## Sunday, February 12, 2012

### Time Keeps On Slippin'

 This is picture of a watch.  (Source: Wikipedia)
A couple of months ago, the Virtuosi Action Team (VAT) assembled for lunch and the discussion quickly and unexpectedly turned to watches.  As Nic and Alemi argued over the finer parts of fancy-dancy watch ownership, I looked down at my watch:  the lowly Casio F-91W.  Though it certainly isn't fancy, it is inexpensive, durable, and could potentially win me an all-expense paid trip to the Caribbean.

But how good of a watch is it?  To find out, I decided to time it against the official U.S. time for a couple of months.  Incidentally, about half-way in I found out that Chad over at Uncertain Principles had done essentially the same thing already.  No matter, science is still fun even if you aren't the first person to do it.  So here's my "new-to-me" analysis.

Alright, so how do we go about quantifying how "good" a watch is?  Well, there seem to be two main things we can test.  The first of these is accuracy.  That is, how close does this watch come to the actual time (according to some time system)?  If the official time is 3:00 pm and my watch claims it is 5:00 am, then it is not very accurate.  The second measure of "good-ness" is precision or, in watch parlance, stability.  This is essentially a measure of the consistency of the watch.  If I have a watch that is consistently off by 5 minutes from the official time, then it is not accurate but it is still stable.  In essence, a very consistent watch would be just as good as an accurate one, because we can always just subtract off the known offset.

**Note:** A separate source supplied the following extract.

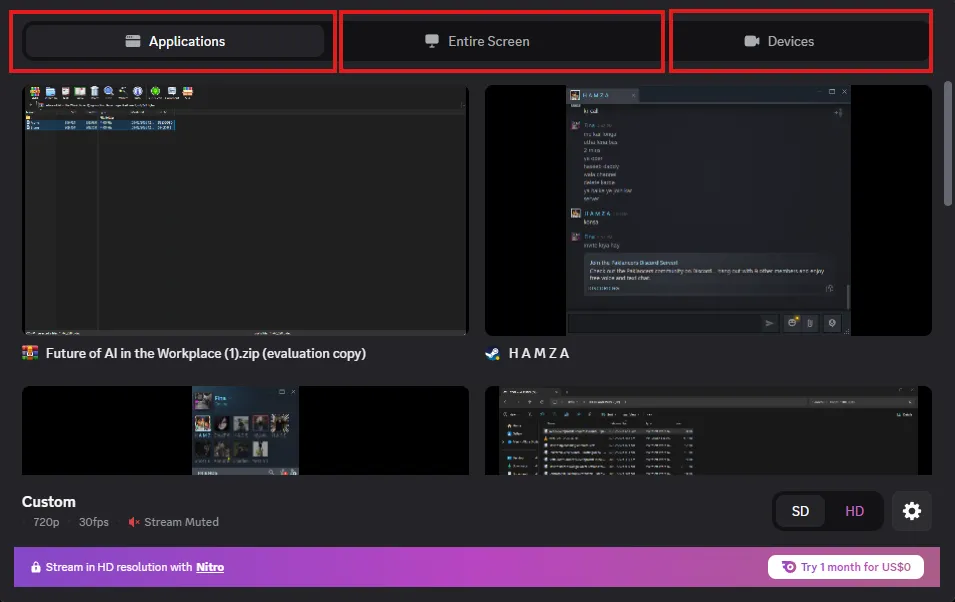
Task: Click the lock icon in Nitro banner
Action: (x=35, y=567)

To test any of the above measures of how "good" my cheap watch is, we will need to know the actual time.  We will adopt the official U.S. time as provided on the NIST website.  This time is determined and maintained by a collection of really impressive atomic clocks.  One of these is in Colorado and the other is secretly guarded by an ever-vigilant Time Lord (see Figure 1).

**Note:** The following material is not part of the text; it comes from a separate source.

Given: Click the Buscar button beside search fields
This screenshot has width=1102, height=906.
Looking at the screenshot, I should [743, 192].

 Figure 1:  Flavor Flav, Keeper of the Time
At 9:00:00 am EST on November 30th, I synchronized my watch with the time displayed on the NIST website.  For the next 54 days, I kept track of the difference between my watch an the NIST time.  On the 55th day, I forgot to check the time and the experiment promptly ended.  The results are plotted below in Figure 2 (and, as with all plots, click through for a larger version).
 Figure 2: Best-fit to time difference

As you can see from Figure 2, the amount of time the watch lost over the timing period appears to be fairly linear.  There does appear to be a jagged-ness to the data, though.  This is mainly caused by the fact that both the watch and the NIST website only report times to the nearest second.  As a result, the finest time resolution I was willing to report was about half a second.

Adopting an uncertainty of half a second, I did a least-squares fit of a straight line to the data and found that the watch loses about 0.35 seconds per day.

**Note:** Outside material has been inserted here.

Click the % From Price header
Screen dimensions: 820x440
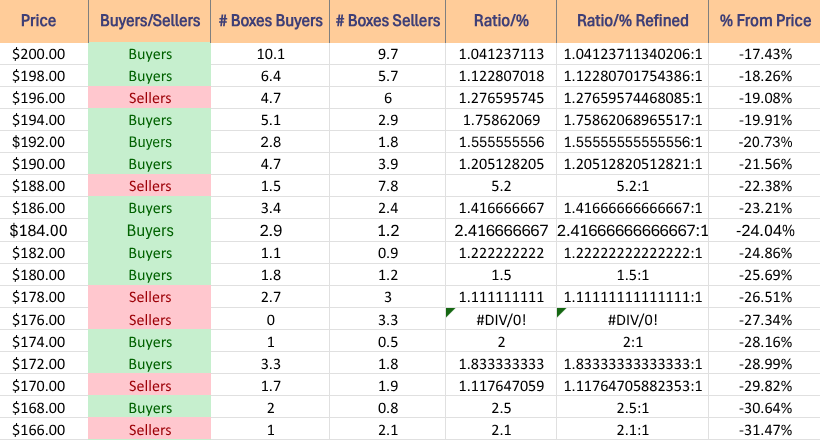tap(764, 21)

As far as accuracy goes, that's not bad!  No matter what, I'll have to set my watch at least twice a year to appease the Daylight Savings Gods.  The longest stretch between resetting is about 8 months.  If I synchronize my watch with the NIST time to "spring forward" in March, it will only lose about

$t_{loss} = 8~\mbox{months} \times 30\frac{\mbox{days}}{\mbox{month}} \times 0.35 \frac{\mbox{sec}}{\mbox{day}} = 84~\mbox{sec}$

before I have to re-synchronize to "fall back" in November.  Assuming the loss rate is constant, I'll never be more than about a minute and a half off the "actual" time.  That's good enough for me.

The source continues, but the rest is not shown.